_Problem description_:
Show every line below where "Given" can be found.

::: Exercise inputs

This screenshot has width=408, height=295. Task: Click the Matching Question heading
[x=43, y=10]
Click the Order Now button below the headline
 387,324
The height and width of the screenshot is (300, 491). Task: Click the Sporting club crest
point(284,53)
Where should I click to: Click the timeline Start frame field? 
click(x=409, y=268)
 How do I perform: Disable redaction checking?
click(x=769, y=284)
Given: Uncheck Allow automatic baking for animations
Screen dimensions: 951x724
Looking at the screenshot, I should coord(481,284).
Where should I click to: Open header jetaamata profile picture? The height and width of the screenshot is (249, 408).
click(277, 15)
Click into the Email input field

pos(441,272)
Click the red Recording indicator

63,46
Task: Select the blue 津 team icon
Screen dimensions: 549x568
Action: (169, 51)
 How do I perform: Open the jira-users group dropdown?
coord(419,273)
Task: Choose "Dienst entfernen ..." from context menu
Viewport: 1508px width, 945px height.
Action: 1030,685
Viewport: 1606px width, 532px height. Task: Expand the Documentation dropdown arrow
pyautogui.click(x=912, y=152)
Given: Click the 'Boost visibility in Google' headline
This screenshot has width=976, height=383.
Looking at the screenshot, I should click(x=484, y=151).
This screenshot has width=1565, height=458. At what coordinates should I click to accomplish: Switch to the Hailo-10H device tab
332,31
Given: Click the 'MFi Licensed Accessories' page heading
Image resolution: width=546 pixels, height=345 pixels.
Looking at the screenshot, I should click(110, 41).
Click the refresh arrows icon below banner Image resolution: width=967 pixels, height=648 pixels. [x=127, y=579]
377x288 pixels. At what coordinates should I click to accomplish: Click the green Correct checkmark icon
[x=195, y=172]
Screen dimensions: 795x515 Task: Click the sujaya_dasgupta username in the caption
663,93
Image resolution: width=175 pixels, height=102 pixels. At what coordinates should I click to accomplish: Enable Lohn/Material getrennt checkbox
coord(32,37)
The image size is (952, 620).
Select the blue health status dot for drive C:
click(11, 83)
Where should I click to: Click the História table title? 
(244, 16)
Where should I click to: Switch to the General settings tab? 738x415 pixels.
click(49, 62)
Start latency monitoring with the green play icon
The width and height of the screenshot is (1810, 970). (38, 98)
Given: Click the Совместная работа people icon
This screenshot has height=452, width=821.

::::::

_Result of the task_:
Given: Uncheck Allow automatic baking for animations
Given: Click the 'Boost visibility in Google' headline
Given: Click the 'MFi Licensed Accessories' page heading
Given: Click the Совместная работа people icon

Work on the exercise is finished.